Swiss Chard & Black-Eyed Pea Salad

  • 3/4 pound (1.5 cups) dried black-eyed peas, soaked overnight and drained
  • 1 large onion
  • 1 bay leaf
  • 1 teaspoon red pepper flakes
  • 2 teaspoons dried thyme (or a few sprigs if you’ve got fresh)
  • 1 tablespoon olive oil
  • 1 teaspoon smoked salt
  • 1/4 cup red wine vinegar, divided
  • 3 bunches swiss chard, turnip greens and/or other leafy greens, roughly chopped
  • 3 tablespoons finely minced fresh dill
  • salt and pepper
  1. Add beans, onion, bay leaf, red pepper, thyme and olive oil to a large pot. Cover with water by one inch, bring to a boil and reduce to a simmer. Cook until just tender, 30-45 minutes, adding water if needed.
  2. Remove onion and bay leaf.

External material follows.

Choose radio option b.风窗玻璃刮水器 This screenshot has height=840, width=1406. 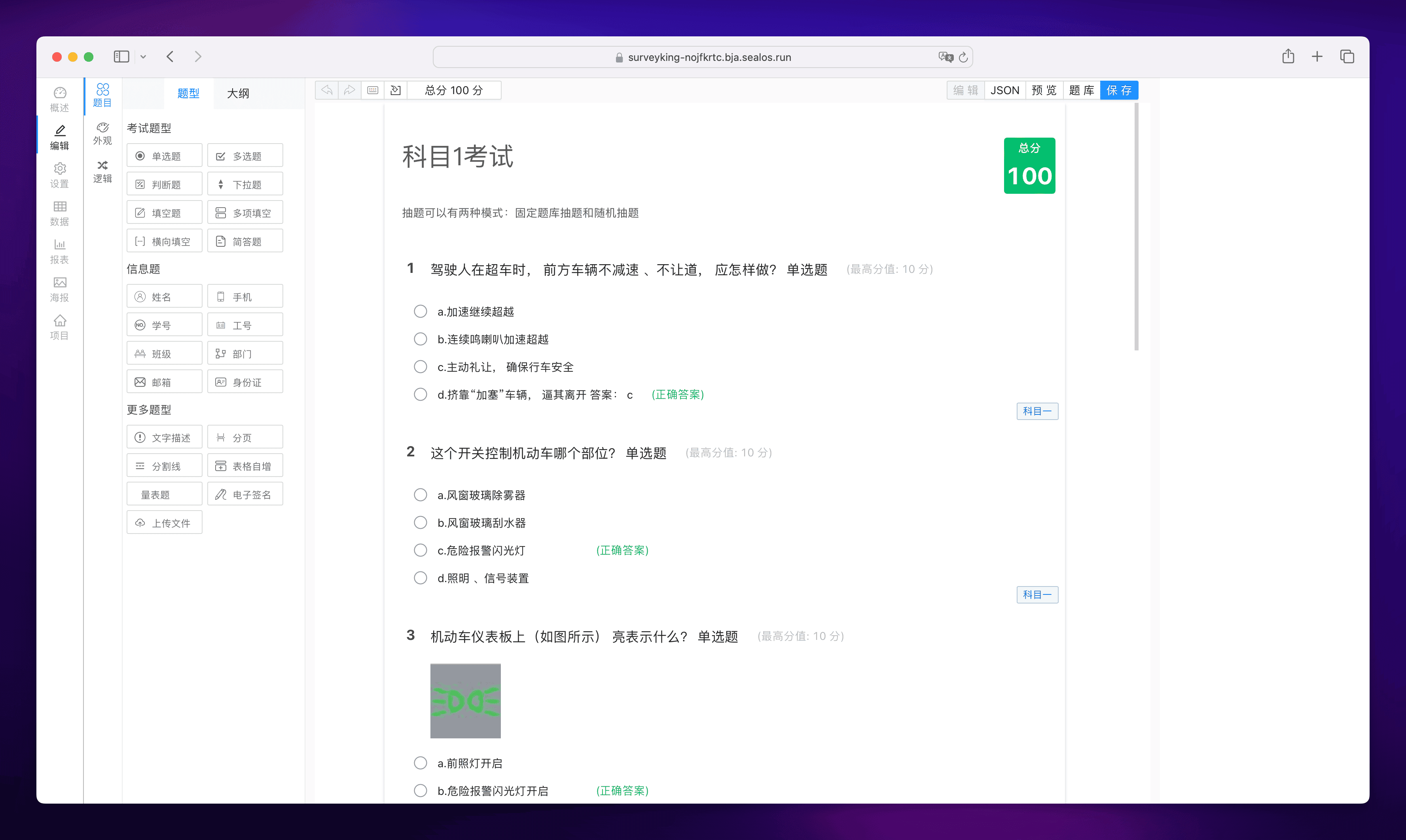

Stir in smoked salt, half of the vinegar and a healthy dose of black pepper. Add the greens in batches, starting with the stems, which will take a little longer to cook. Let simmer until greens are tender but still toothsome, 15-20 minutes.
  3. Remove from heat and stir in the rest of the vinegar, dill and salt and pepper to taste. Let sit for at least 30 minutes. Serve cold or at room temperature.

Swiss Chard and Black-Eyed Pea Salad

I served this salad alongside whole wheat sourdough toasted in coconut oil and a variation on last summer’s Garden Pea and Spring Onion Puree. A couple bottles of rose rounded out the meal.

Supper on the Roof

Neighbors trickled up to the roof as the sun set. Dishes were carried downstairs and replaced with chocolate and more wine. Just after dark, the supermoon rose above the chimney of an adjacent building.